- [WHAT IS BEING ASKED] From the entries below, return exactly the lines beginning at the one that contains "You are a computer-use agent. The image" and ending at the one that contains "The height and width of the screenshot is (934, 1113).", both of them included, and only those lines.

- [EXTRACTED INFORMATION]
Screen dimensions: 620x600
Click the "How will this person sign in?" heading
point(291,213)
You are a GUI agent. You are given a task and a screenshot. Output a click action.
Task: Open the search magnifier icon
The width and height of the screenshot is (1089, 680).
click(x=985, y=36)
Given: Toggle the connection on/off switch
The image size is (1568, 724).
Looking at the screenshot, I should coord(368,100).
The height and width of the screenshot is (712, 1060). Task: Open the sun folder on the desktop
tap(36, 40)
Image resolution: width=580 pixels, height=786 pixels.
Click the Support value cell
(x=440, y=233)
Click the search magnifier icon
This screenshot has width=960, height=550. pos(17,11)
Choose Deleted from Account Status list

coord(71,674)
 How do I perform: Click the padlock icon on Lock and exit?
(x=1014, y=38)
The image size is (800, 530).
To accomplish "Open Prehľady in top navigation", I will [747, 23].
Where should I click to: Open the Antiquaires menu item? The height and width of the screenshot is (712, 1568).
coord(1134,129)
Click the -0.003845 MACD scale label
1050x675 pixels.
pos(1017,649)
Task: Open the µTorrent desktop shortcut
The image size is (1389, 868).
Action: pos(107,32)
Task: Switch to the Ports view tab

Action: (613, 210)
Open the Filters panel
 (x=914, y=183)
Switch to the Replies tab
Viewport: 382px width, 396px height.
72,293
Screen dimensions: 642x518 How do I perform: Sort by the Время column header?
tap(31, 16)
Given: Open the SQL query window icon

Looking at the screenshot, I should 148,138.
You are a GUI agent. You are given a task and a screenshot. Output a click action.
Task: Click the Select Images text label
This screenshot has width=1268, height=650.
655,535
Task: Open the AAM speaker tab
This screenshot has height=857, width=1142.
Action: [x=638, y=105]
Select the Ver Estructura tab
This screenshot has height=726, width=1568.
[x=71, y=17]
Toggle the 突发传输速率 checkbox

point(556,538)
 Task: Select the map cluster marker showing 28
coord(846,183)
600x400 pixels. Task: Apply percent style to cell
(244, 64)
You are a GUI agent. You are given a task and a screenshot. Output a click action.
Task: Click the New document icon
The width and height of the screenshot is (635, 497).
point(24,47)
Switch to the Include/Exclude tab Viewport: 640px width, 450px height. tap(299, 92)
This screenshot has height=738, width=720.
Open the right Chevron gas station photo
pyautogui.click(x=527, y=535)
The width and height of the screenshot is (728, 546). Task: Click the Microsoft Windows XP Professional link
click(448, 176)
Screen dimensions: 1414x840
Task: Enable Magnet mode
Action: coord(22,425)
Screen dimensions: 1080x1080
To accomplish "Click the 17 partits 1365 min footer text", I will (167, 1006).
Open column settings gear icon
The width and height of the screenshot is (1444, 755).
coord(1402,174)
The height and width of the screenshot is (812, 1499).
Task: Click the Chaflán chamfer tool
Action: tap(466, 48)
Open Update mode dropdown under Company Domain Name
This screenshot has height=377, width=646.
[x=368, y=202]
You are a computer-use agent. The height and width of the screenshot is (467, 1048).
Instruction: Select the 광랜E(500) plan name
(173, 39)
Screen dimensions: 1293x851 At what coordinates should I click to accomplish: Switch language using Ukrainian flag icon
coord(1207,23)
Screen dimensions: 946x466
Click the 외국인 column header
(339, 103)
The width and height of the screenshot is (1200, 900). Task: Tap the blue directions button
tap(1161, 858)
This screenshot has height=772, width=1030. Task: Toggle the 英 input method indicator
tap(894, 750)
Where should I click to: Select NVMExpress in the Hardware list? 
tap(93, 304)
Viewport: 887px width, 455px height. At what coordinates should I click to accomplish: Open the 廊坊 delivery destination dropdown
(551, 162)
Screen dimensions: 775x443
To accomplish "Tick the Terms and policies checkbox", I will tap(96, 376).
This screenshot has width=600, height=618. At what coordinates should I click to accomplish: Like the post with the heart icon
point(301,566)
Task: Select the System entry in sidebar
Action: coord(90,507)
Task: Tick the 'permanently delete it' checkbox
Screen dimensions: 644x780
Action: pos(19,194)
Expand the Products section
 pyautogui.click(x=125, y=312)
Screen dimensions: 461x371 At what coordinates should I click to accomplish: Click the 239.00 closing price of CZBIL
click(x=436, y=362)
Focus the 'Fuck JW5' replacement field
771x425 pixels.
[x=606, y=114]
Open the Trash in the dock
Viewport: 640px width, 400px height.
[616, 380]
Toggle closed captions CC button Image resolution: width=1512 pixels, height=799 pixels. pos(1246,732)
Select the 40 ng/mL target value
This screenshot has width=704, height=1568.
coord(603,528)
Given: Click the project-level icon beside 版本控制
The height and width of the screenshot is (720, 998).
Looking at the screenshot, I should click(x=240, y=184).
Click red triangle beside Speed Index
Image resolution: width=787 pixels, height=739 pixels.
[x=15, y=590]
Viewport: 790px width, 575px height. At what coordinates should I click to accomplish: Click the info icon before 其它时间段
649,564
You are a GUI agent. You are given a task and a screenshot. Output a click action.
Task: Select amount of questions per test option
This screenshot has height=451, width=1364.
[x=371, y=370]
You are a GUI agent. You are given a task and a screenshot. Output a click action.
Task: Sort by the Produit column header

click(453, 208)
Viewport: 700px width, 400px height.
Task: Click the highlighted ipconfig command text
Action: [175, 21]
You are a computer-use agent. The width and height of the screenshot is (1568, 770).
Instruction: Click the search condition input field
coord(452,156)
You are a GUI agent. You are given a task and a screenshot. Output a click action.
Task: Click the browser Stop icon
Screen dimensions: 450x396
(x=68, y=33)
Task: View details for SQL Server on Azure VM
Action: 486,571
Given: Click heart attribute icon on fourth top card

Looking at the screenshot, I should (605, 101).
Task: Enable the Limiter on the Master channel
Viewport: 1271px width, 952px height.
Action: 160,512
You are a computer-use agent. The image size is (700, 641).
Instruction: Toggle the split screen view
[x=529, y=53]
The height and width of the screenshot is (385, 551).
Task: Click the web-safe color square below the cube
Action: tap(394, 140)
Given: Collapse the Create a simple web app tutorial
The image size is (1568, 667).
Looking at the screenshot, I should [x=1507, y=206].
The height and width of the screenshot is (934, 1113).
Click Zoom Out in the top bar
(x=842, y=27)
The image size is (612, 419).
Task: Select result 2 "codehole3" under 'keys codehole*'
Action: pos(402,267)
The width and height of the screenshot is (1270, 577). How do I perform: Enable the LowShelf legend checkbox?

- [WRITTEN ANSWER]
You are a computer-use agent. The image size is (700, 641).
Instruction: Toggle the split screen view
[x=529, y=53]
The height and width of the screenshot is (385, 551).
Task: Click the web-safe color square below the cube
Action: tap(394, 140)
Given: Collapse the Create a simple web app tutorial
The image size is (1568, 667).
Looking at the screenshot, I should [x=1507, y=206].
The height and width of the screenshot is (934, 1113).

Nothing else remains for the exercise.